The following were venues of the ICPS conferences:

| Year | Location |
|---|---|
| 2022 | Puebla, Mexico (online) |
| 2021 | Copenhagen, Denmark (online) |
| 2020 | Not held due to COVID-19 pandemic |
| 2019 | Cologne, Germany |
| 2018 | Helsinki, Finland |
| 2017 | Turin, Italy |
| 2016 | Malta |
| 2015 | Zagreb, Croatia |
| 2014 | Heidelberg, Germany |
| 2013 | Edinburgh, United Kingdom |
| 2012 | Utrecht, Netherlands |
| 2011 | Budapest, Hungary |
| 2010 | Graz, Austria |
| 2009 | Split, Croatia |
| 2008 | Kraków, Poland |
| 2007 | London, United Kingdom |
| 2006 | Bucharest, Romania |
| 2005 | Coimbra, Portugal |
| 2004 | Novi Sad, Serbia and Montenegro |
| 2003 | Odense, Denmark |
| 2002 | Budapest, Hungary |
| 2001 | Dublin, Ireland |
| 2000 | Zadar, Croatia |
| 1999 | Helsinki, Finland |
| 1998 | Coimbra, Portugal |
| 1997 | Vienna, Austria |
| 1996 | Szeged, Hungary |
| 1995 | Copenhagen, Denmark |
| 1994 | Saint Petersburg, Russia |
| 1993 | Bodrum, Turkey |
| 1992 | Lisbon, Portugal |
| 1991 | Vienna, Austria |
| 1990 | Amsterdam, Netherlands |
| 1989 | Freiburg, West Germany |
| 1988 | Prague, Czechoslovakia |
| 1987 | Debrecen, Hungary |
| 1986 | Budapest, Hungary |

In addition, IAPS organizers a number of other events.
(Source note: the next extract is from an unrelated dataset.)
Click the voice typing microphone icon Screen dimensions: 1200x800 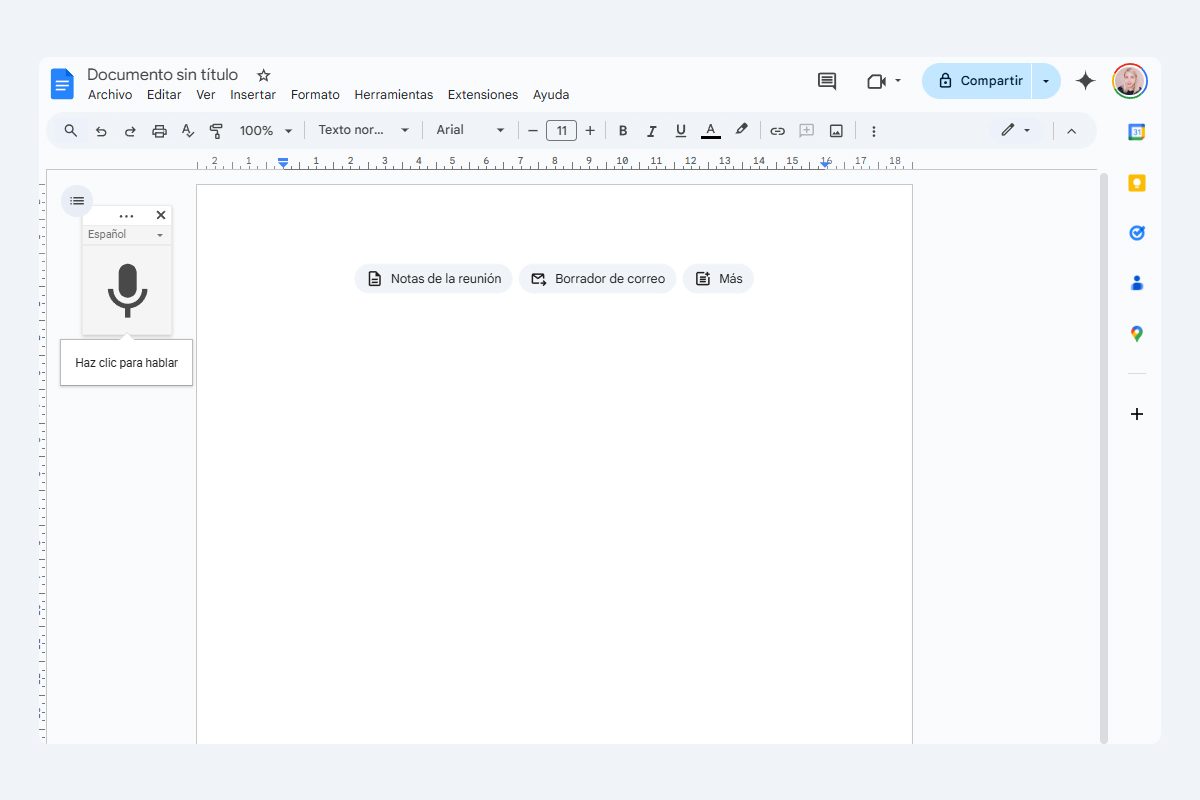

In 2018, IAPS associated with the International Students of History Association (ISHA) in a Series of Conferences named HyPe (HistorY and Physics Experience), that took place in Bologna, Italy.

=== Excursions ===
Since its foundation, IAPS has organised several trips to international research facilities, either directly or through its member societies.

==== iaps2CERN ====
IAPS yearly organises annual tours to CERN, in Geneva (Switzerland). The highly successful iaps2CERN programme usually has approximately 40 participants, representing up to 20 different nationalities. The tour usually comprises visits of the CERN exhibitions, some of the experiments currently accessible and also a visit of the United Nations offices in Geneva.

== International Physics Competitions ==
PLANCKS is an annual international physics contest for bachelor and master students. It is usually a three day event and can include in addition to the competition itself scientific program like a symposium and excursions, as well as social events and the award ceremony. PLANCKS is arranged by different IAPS member committees.
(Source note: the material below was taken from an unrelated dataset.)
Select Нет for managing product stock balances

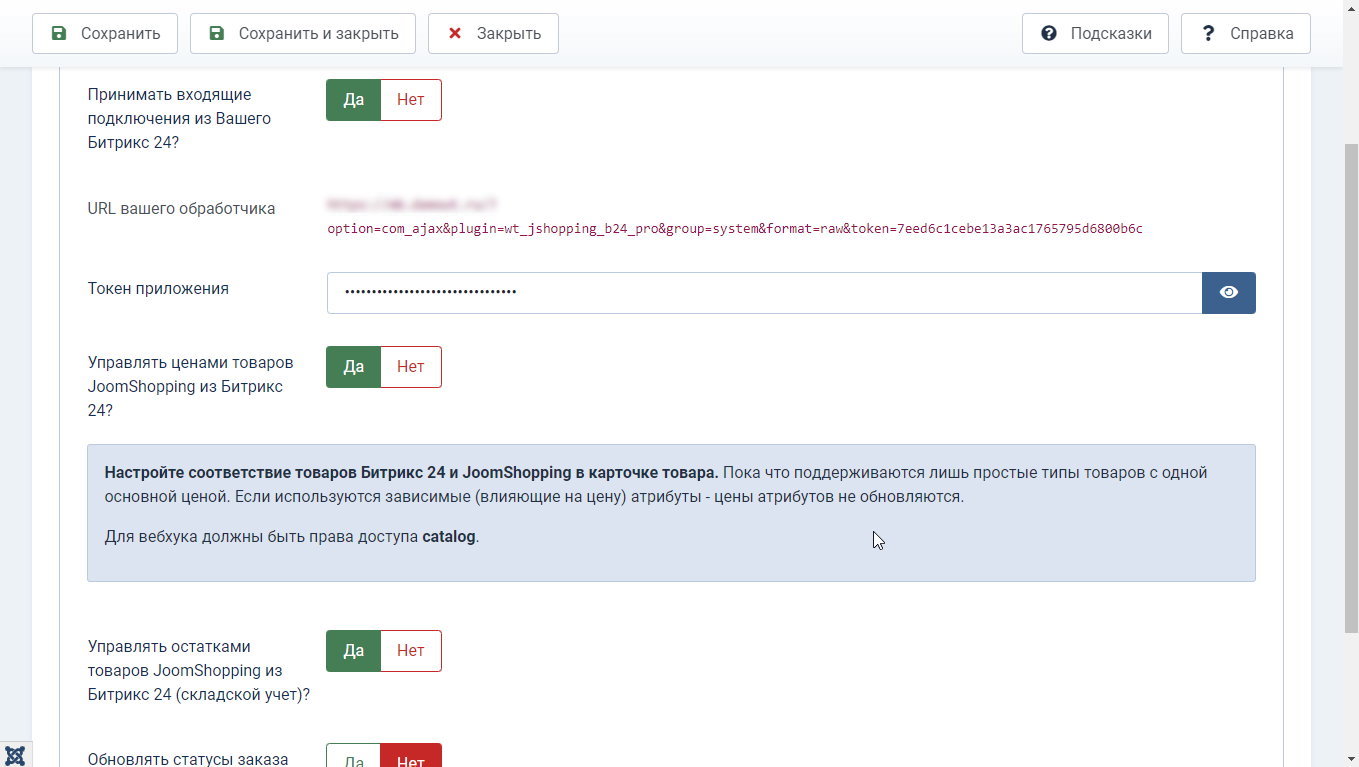[x=410, y=651]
In May 2014, the A-Eskwadraat student association held the first PLANCKS edition in Utrecht.
Since then, it took place every year at varying places:

| Year | Location | Winning country |
|---|---|---|
| 2026 | Eindhoven, Netherlands | Italy |
| 2025 | Barcelona, Spain | United Kingdom and Ireland |
| 2024 | Dublin, Ireland | Germany |
| 2023 | Milan, Italy | Italy |
| 2022 | Munich, Germany | United Kingdom and Ireland |
| 2021 | Porto, Portugal (online) | United Kingdom and Ireland |
| 2020 | London, United Kingdom (online) | United Kingdom and Ireland |
| 2019 | Odense, Denmark | Germany |
| 2018 | Zagreb, Croatia | Netherlands |
| 2017 | Graz, Austria | Spain |
| 2016 | Bucharest, Romania | Czech Republic |
| 2015 | Leiden, Netherlands | Netherlands |
| 2014 | Utrecht, Netherlands | Netherlands |

IAPS also support other physics competitions, such as the Ortvay competition (organised by the Hungarian NC) and the International Physics Tournament.